Beau Sancy

Le Beau Sancy ou Petit Sancy[1] est un diamant blanc d'un poids de 34,98 carats, qui fut la propriété de la reine Marie de Médicis, épouse d'Henri IV.

Pour les articles homonymes, voir Sancy.

Ne doit pas être confondu avec Sancy (diamant).

Beau Sancy
Cristal taillé à la forme du diamant le Beau Sancy
Caractéristiques
Type de pierre Diamant
Type de taille Poire (légèrement ovoïde), taillée en double rose
Poids 34,98 carats
Couleur Blanc (K, c'est-à-dire légèrement brun)
Découverte
Provenance Sans doute Golconde (Inde)
Possession
Propriétaire actuel Inconnu (15 mai 2012)
Valeur estimée 9,04 millions de francs suisses

Origine de la pierre

Si la saga officielle du Beau Sancy est connue, l'origine de ce diamant reste assez mystérieuse. Seule son origine indienne est indiscutable, car avant la découverte de gisements au Brésil en 1725, les mines de Golconde, en Inde, sont les seules mines de diamants connues, dont sont issues d'autres pierres de légende tels que le diamant Hope, le Koh-i Nor ou le Régent.
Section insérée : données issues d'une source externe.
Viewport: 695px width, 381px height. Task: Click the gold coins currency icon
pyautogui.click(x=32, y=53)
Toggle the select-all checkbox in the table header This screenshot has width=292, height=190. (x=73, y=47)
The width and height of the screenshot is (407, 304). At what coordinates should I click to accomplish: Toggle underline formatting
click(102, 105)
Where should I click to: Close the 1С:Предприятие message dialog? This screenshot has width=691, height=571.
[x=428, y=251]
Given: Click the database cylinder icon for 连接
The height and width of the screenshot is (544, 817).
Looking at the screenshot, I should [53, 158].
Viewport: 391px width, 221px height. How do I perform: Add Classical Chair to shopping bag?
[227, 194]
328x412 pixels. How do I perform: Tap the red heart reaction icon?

Son seul propriétaire connu avant Marie de Médicis est Nicolas de Harlay sieur de Sancy, un gentilhomme français, aventurier, homme d'affaires et diplomate, qui fut autant voyageur que financier. Ce personnage est l'un des rares membres de la cour des derniers Valois à exercer des fonctions officielles à la cour d'Henri IV, dont il devient surintendant des finances, de 1594 à 1598. L'origine de sa fortune est familiale. Les Sancy sont riches, et même très riches. Outre le Beau Sancy auquel il laisse son nom, Nicolas de Harlay posséda également le Sancy ou Grand Sancy, un diamant encore plus gros, pensant 55,23 carats, qu'il vendit au début du XVIIe siècle, au roi d'Angleterre Jacques Ier.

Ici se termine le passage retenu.